We described continuous variables (age, comorbidity score, IMSA score) using mean +/− standard deviation (SD) and categorical variables (sex, primary language, occupation, marital status, income, and all questions to develop the case-finding tool) using proportions. We tested the 12 selected questions to develop the case-finding tool in bivariate logistic regressions with complexity as measured by the measurement standard (IMSA), as the dependent variable. Significant variables were dichotomized using 2 × 2 tables, based on statistics and team consensus.

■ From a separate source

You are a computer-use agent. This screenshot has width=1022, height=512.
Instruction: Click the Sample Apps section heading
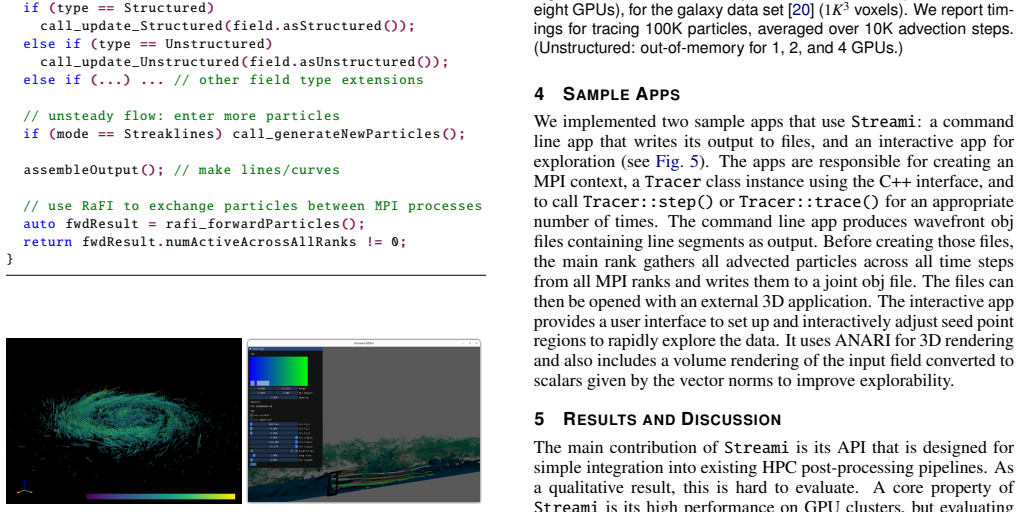607,94
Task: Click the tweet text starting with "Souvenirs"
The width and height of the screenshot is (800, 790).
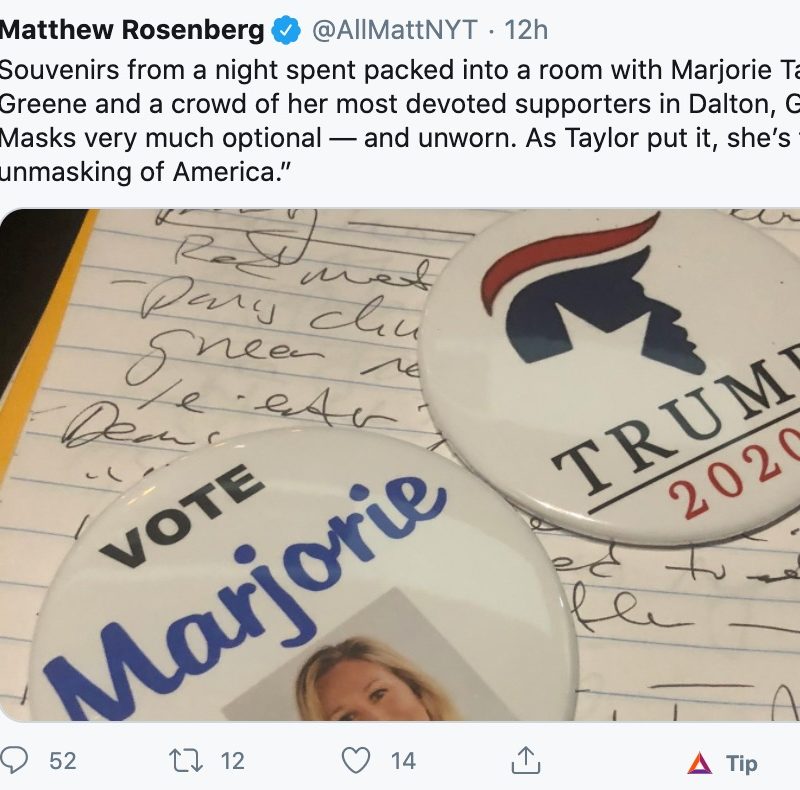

These dichotomized variables were then included in a multivariate logistic regression analysis, adjusted for age and sex, and a backward elimination procedure was applied to eliminate those that ceased to be significant in the presence of others. We computed variance inflated factors to check for multicollinearity among the independent variables [59]. We estimated sensitivity and specificity of the different scoring thresholds (number of yes responses) of the case-finding tool when compared to the complex/non-complex classification established by the measurement standard (IMSA). A ROC curve was developed and the area under the curve (AUC) was calculated. We identified the most appropriate threshold score to identify patients with complex health needs [60]. The selected threshold score was the one offering the best compromise between sensitivity and specificity.

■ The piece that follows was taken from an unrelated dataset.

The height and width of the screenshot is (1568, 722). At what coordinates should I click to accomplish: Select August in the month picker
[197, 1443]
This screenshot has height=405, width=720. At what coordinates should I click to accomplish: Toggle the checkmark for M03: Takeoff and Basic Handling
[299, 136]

To estimate a sensitivity of at least 70% with a 95% confidence level and an accuracy of 10%, 81 complex cases were required (nQuery Advisor® 7.0). Based on previous experience, estimating that the prevalence of patients with complex needs would represent 30% of patients identified, 270 participants had to be recruited. The 189 patients with non-complex needs would provide an accuracy of 6.5% to estimate a specificity of at least 70% [61].